Scientific classification
- Kingdom: Plantae
- Clade: Tracheophytes
- Clade: Angiosperms
- Clade: Eudicots
- Clade: Rosids
- Order: Rosales
- Family: Rosaceae
- Genus: Prunus
- Section: P. sect. Cerasus
- Species: P. canescens
- Binomial name: Prunus canescens Bois
- Synonyms: Cerasus canescens (Bois) S.Ya.Sokolov

= Prunus canescens =

- Authority: Bois
- Conservation status: DD
- Synonyms: Cerasus canescens (Bois) S.Ya.Sokolov

Species of tree

Prunus canescens, the gray-leaf cherry (and hoary cherry, although that name is also used for Prunus incana), is a species of cherry native to China, found in Hubei and Sichuan provinces.

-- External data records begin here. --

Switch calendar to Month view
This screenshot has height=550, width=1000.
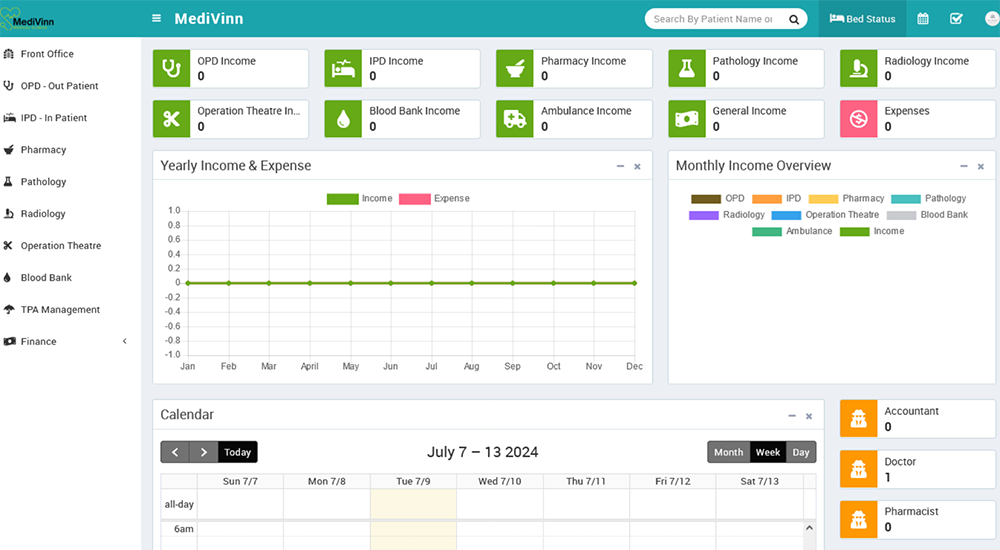click(x=728, y=452)
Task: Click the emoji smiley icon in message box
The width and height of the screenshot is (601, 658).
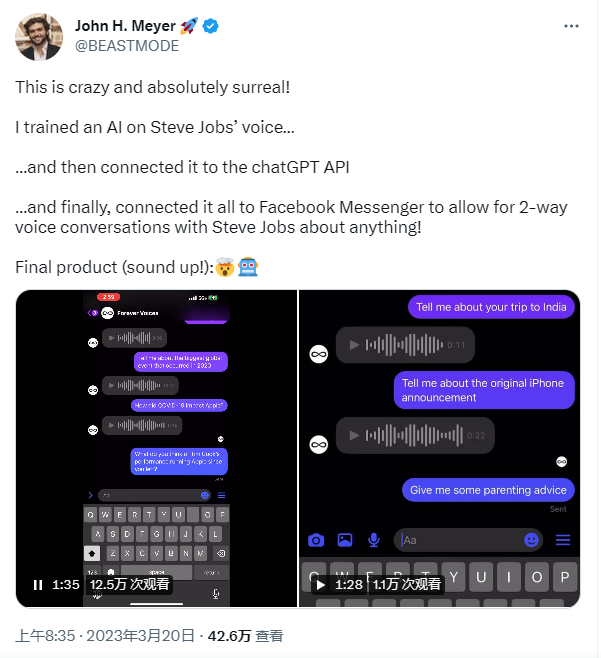Action: click(x=532, y=540)
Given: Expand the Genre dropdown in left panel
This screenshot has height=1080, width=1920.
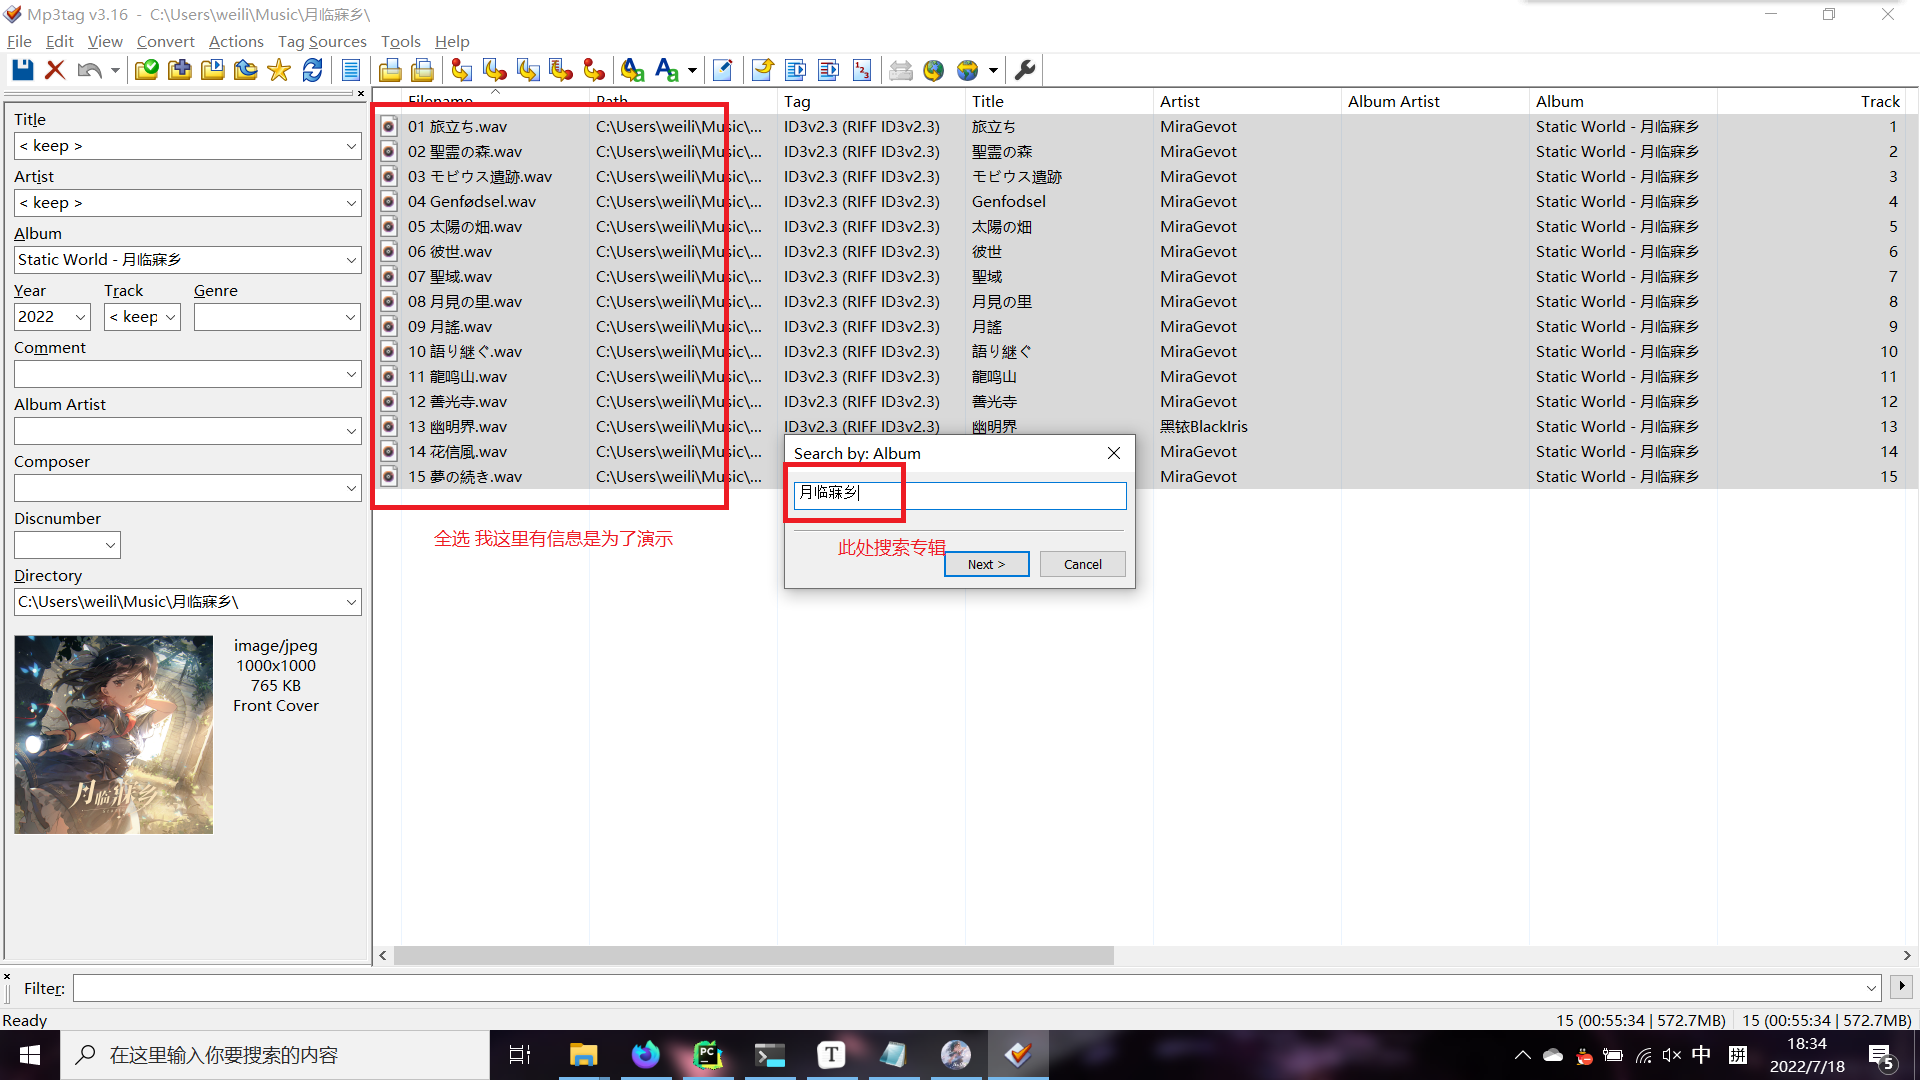Looking at the screenshot, I should (347, 316).
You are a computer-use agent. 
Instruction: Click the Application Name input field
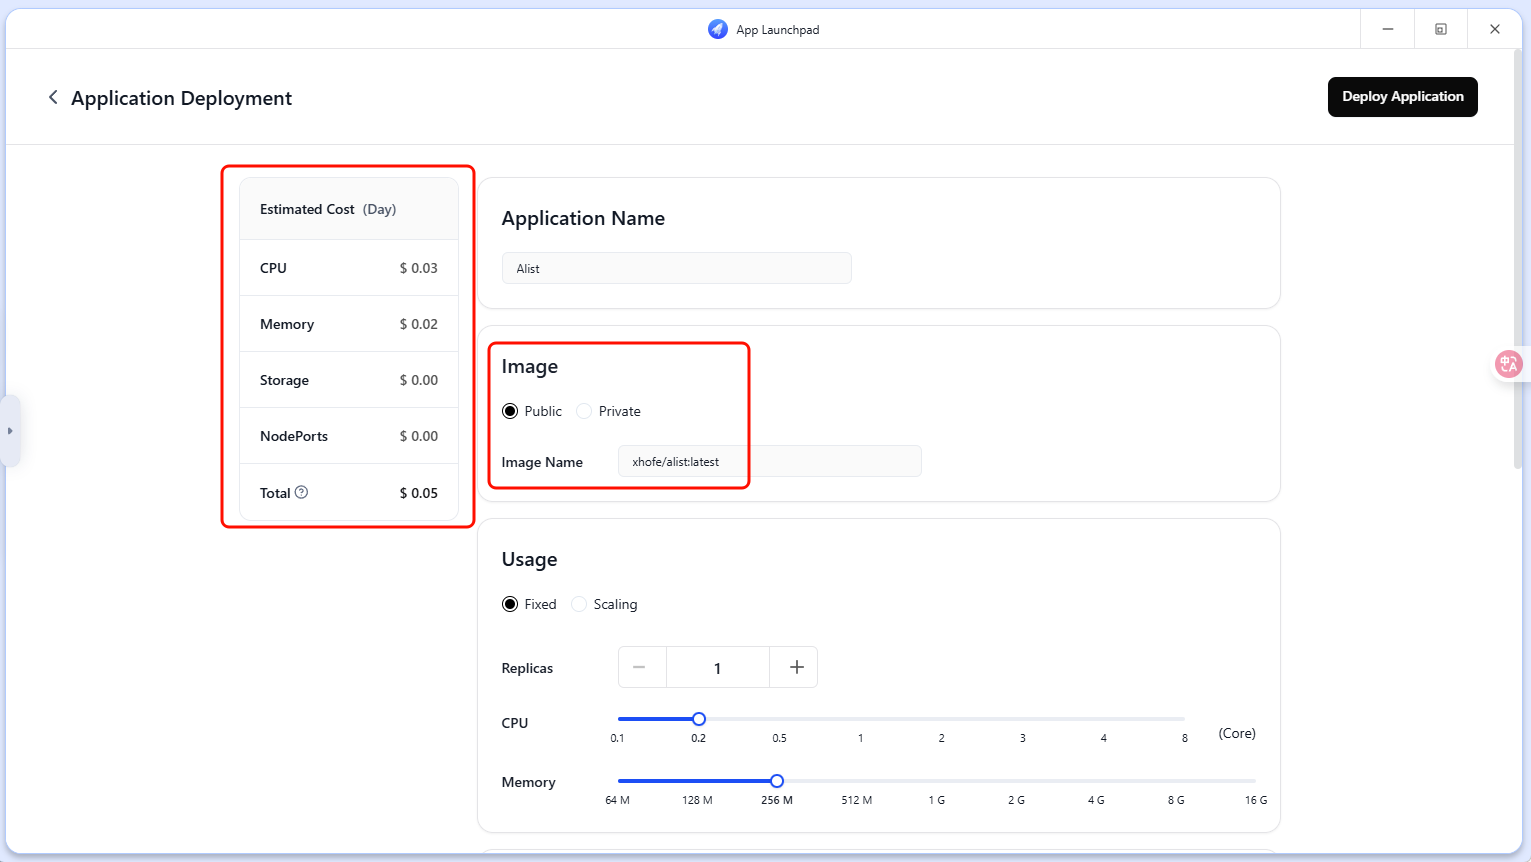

A shrubby tree, it grows to about 3 m. It is a parent of a number of hybrid rootstocks for sweet cherries, and occasionally grown as an ornamental for its attractive shiny brown bark.

==Hybrids==
Hybrids having P. canescens as a parent include Prunus × schmittii (P. avium × P. canescens), an ornamental tree, and the important GiSeLa dwarfing rootstock series (P. cerasus × P. canescens).